Terra Nova Bay (TNB) is a polynya, or a sea ice-free region, located in the western Ross Sea. The bay is known for its strong katabatic wind events that persistently blow down the nearby Reeves and Priestley glaciers and out over Inexpressible Island (named due to the inexpressible misery it brought members of Robert Scott’s crew that wintered there in 1912). In the wintertime, these winds help TNB rapidly produce and export sea ice, which, through brine rejection, results in the formation of some of the densest, saltiest water on the planet. In the summertime, the winds help support the existence of a pair of submesoscale ocean eddies (defined as having a diameter smaller than 50 km). These eddies have been previously identified through satellite imagery that uses sea ice as a tracer⁴, but until our research, their impact on the coastal ocean, namely heat transport near the NIS, has remained unstudied. 

The icebreaker R/V Araon of the Korea Polar Research Institute is a frequent visitor of Terra Nova Bay, due to its proximity to Jang Bogo Station. In the summer of 2018/19, researchers aboard the R/V Araon collected oceanographic profiles (salinity, temperature, depth, and current velocity) at 65 stations in TNB to examine the water masses present near the NIS. A team from the University of California – Davis also deployed an autonomous underwater glider from the icebreaker’s zodiac, which completed 208 profiles across 160 km. Glider transects were completed both parallel and perpendicular to the NIS front, including a nerve-wracking out-and-back stretch of 18 profiles that reached 6.5 km into the ice cavity. The glider was equipped with a turbulence package from Rockland Scientific, allowing us to measure tiny fluctuations in temperature over millimeter scale distances along the entire deployment. From this combined data set, we were able to not only resolve the shape of the southern TNB eddy, but also quantify the elevated turbulence that was occurring within the eddy.

Our data revealed that the eddy in front of the Nansen Ice Shelf was driving a downward mixing of warm surface water to depths greater than the minimum nearby ice draft, while at the same time upwelling cold meltwater to depths shallower than the maximum ice draft.

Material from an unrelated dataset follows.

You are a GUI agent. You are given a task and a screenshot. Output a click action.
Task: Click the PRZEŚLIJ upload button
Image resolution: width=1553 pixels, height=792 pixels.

The eddy was thus a mechanism that could support concurrent melting beneath the thinnest ice and refreezing beneath the thickest ice. This could lead to an exacerbation of the preexisting variations in ice shelf thickness, which is concerning because such variations were linked to the 2016 calving event. Ocean density and velocity measurements confirmed that the eddy was in geostrophic balance, suggesting an that the rotation is able to exist for days to weeks – long enough to allow the eddy to travel along the ice shelf front, or maybe spin off into the ice shelf cavity. We believe that similar eddies form repeatedly in TNB each summer, driven by the current that spirals around the Drygalski Ice Tongue and prevailing winds off of Inexpressible Island. Our findings were published this year in Communications Earth and Environment⁵.

The major takeaway from our research is that eddies in front of ice shelves in East Antarctica should be studied due to their ability to 1) mix warm surface water downward into the typically cold deep water, and 2) lift cold meltwater up to the ice-ocean interface. An investigation of the Antarctic coastline suggests that this eddy behavior could be a widespread phenomenon, as several other polynyas with similar forcing mechanisms dot the East Antarctica coastline⁶. However, there are presently very few in situ measurements in comparable polynyas and beneath similar ice shelves that are of the scale required to resolve these rotational features. Our work suggests that oceanographic measurements near ice shelves should be planned with the appropriate spatial and temporal resolutions; an ideal campaign would have full-depth profiles spaced less than 1 km apart and cover an area with a radius greater than 10 km, with all data collected within 1-2 days. We realize that this is a difficult request.

Autonomous gliders are, in our opinion, the most appropriate tool for such an investigation. Stormy was able to autonomously complete each full down-and-up profile in TNB to 1000 m depth in approximately 3 hours with a speed over ground of close to 1 km per hour, and was able to repeatedly do so for several days in a row on a single charge. With more optimized battery performance, deployment lengths can stretch into weeks so that the sample area can be repeatedly surveyed. This combination of high spatial resolution over large distances allows a detailed resolution of submesoscale features with which a typical arrangement of ship-based profiles struggles. Meanwhile, the buoyancy-driven glider propulsion is a quiet and efficient ride for onboard sensors, making them an ideal platform for microstructure turbulence measurements. One downside of the autonomous nature is that sub-ice deployments lead to nervous hours (or days); our Slocum glider navigates via dead reckoning, which was combined with little detailed knowledge of the ice shelf bottom morphology and a personal lack of experience in implementing ice-avoidance algorithms. Despite this, our team was able to execute one of the few sub-ice shelf glider deployments and gathered the first glider-based microstructure turbulence measurements beneath an ice shelf.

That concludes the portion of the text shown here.